Nenek Aditya akhirnya bicara. “Anak ini baru mulai ngerti dirinya, Bu. Kalau sekarang kita paksa dia diam... takutnya nanti dia lupa gimana caranya ngomong lagi.”
Kalimat itu tak disambut dengan balasan. Hanya hening. Tapi kadang, diam adalah titik temu.
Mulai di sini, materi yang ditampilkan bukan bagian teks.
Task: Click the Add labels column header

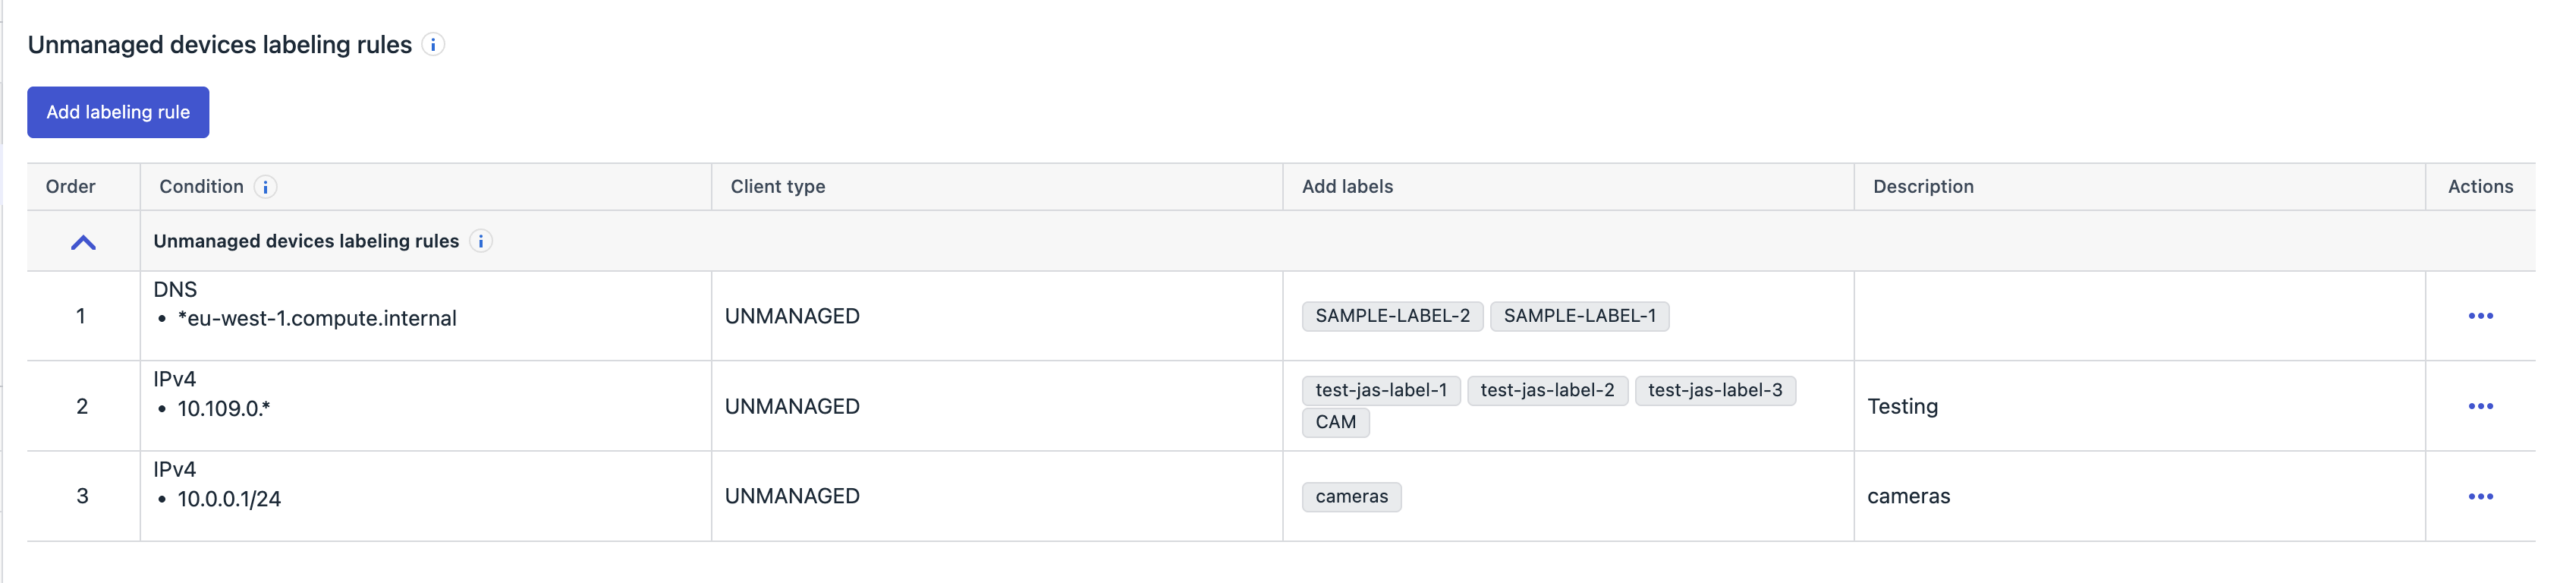Action: (x=1346, y=187)
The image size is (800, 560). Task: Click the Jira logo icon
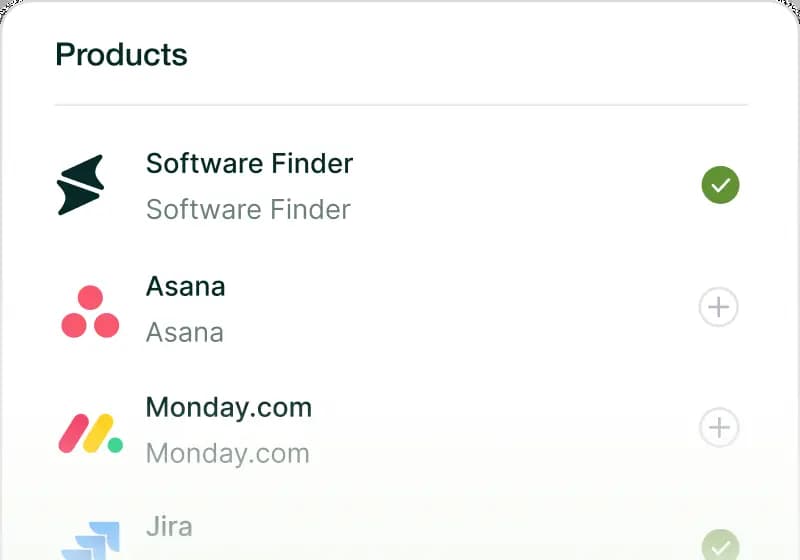click(x=91, y=540)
Malam harinya, Aditya menyalakan laptop. Ia membuka folder Teman Pagi. Tapi tidak untuk unggah.
Ia membuat catatan baru:
“Hal-hal yang Nggak Bisa Gue Kontrol”
Komentar orang lain.
Persepsi publik.
Ketakutan orang tua.
Reaksi sekolah.
Masa lalu orang yang bercerita.
Lalu ia buka catatan berikutnya:
“Hal-hal yang Masih Bisa Gue Pilih”
Terus jadi ruang dengerin orang.
Ngejaga temen yang udah percaya.
Belajar jujur tanpa nyakitin.
Pelan-pelan ngejelasin ke orang rumah.
Nggak berhenti jadi diri sendiri.
Pagi Senin, ia datang ke sekolah tanpa mikrofon. Tapi ada seberkas cahaya dalam langkahnya. Ia menulis di papan pengumuman komunitas:
“Teman Pagi vakum sejenak. Tapi ruang ini tetap ada. Bukan di podcast. Tapi di kantin, taman belakang, atau lorong sepi. Kalau kamu butuh cerita, cukup bilang: ‘Pagi’. Kita dengerin bareng-bareng.”
Di perutku, ada catatan kecil yang ia selipkan diam-diam:
“Kalau suara gue terlalu nyaring buat mereka, nggak apa-apa. Gue bisa pelan-pelan. Tapi gue nggak akan sepenuhnya diam.”
Dan aku, si ransel hitam, akan terus ikut ke mana pun ia melangkah. Meski tak lagi bising oleh rekaman, tapi tetap penuh oleh makna.